Case Presentation: A 61-year-old woman with no pertinent past medical history presented to the hospital with two months of progressive numbness that began with her left foot and hands and eventually extended to her forearms. She developed clumsiness in her hands, gait unsteadiness, and had a 20-pound weight loss. A CT scan of the chest on arrival showed lymphadenopathy and a tumor concerning for primary malignancy in the right upper lobe. She underwent a bronchoscopy with lymph node biopsy that showed high grade large cell neuroendocrine carcinoma. Her serum was sent for paraneoplastic antibody testing and was positive for anti-ANNA1/anti-Hu antibodies. She underwent 7 cycles of carboplatin/etoposide systemic chemotherapy. Her tumor was highly responsive to chemotherapy, and she was found to be in remission on PET-CT after completion. She initially had mild improvement in her neurologic symptoms while on a high-dose prednisone taper. However, several months into cancer treatment she developed acute onset of an unusual and devastating constellation of symptoms including significantly worsened coordination, neuropathy, uncontrollable arm flailing, diplopia, unilateral hearing loss, urinary frequency, shallow breathing, muscular fasciculations and labile blood pressures concerning for autonomic dysfunction. She was unable to stand on her own and required help with all activities of daily living, despite being cancer-free. In an attempt to reverse her rapidly worsening symptoms, she was admitted for IV steroids and plasmapheresis. Unfortunately, there was no significant improvement in her neurological exam, and she was discharged to a SNF for physical therapy. At a follow up visit, she reported that with physical therapy she had regained the ability to feed herself but remained otherwise disabled.

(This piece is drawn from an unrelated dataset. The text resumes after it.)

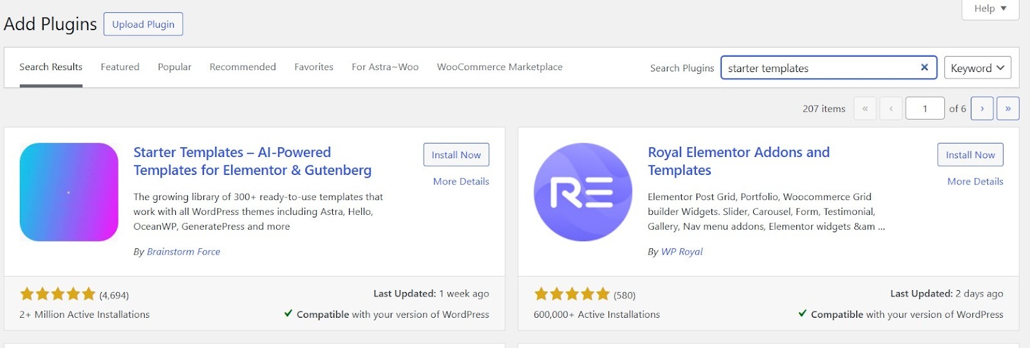Click the disabled previous page arrow
1030x348 pixels.
pos(891,109)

Discussion: Paraneoplastic neurologic syndromes are potentially devastating sequelae of cancers caused by an immunologic response directed against shared antigens expressed by the cancer and the nervous system. Classical paraneoplastic antibodies, such as the Hu antibody (ANNA-1), are directed against intracellular neuronal proteins, and their detection almost always indicates the presence of an underlying tumor. Anti-Hu paraneoplastic antibody syndrome typically presents with encephalomyelitis, cerebellar degeneration, sensory neuronopathy, and autonomic dysfunction. It is associated with small cell lung cancer predominantly, though it can be found in other cancers.There are two general approaches to treatment of paraneoplastic syndromes: removing the antigen source by treating the underlying tumor and suppressing the immune response with therapies such as steroids, plasma exchange, IVIG, or rituximab. Classical paraneoplastic syndromes that target intracellular antigens, such as anti-Hu, typically do not respond well to treatment and physicians can often only stabilize the symptoms at best, as seen in our patient.

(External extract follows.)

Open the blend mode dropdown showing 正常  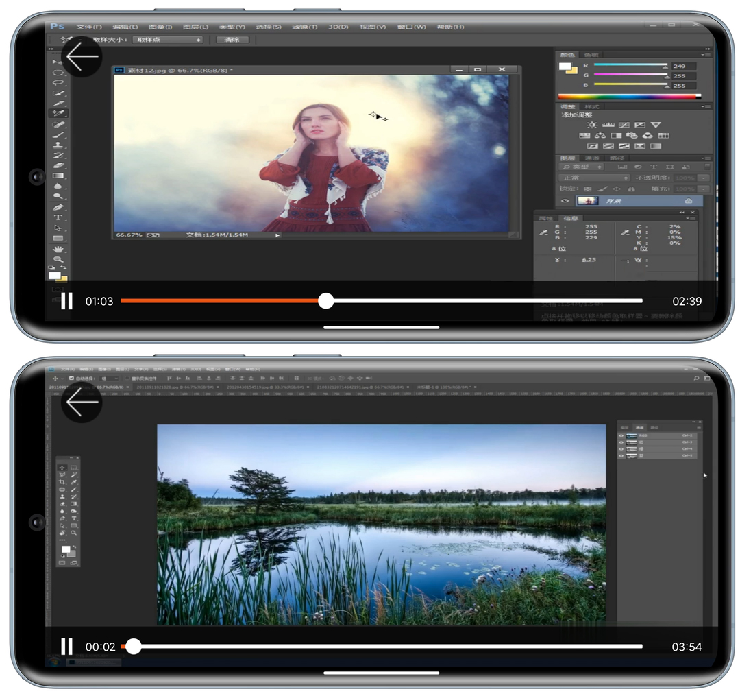[594, 178]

Conclusions: This case demonstrates the tragic consequences of paraneoplastic neurologic syndromes. Despite successful treatment of the lung cancer with chemotherapy, our patient continued to have major neurologic decline. Immune modulation with high dose steroids and plasma exchange were ineffective. We present this case in hopes that hospitalists will recognize the signs and symptoms of paraneoplastic neurologic syndromes early enough to attempt stabilization before it is too late.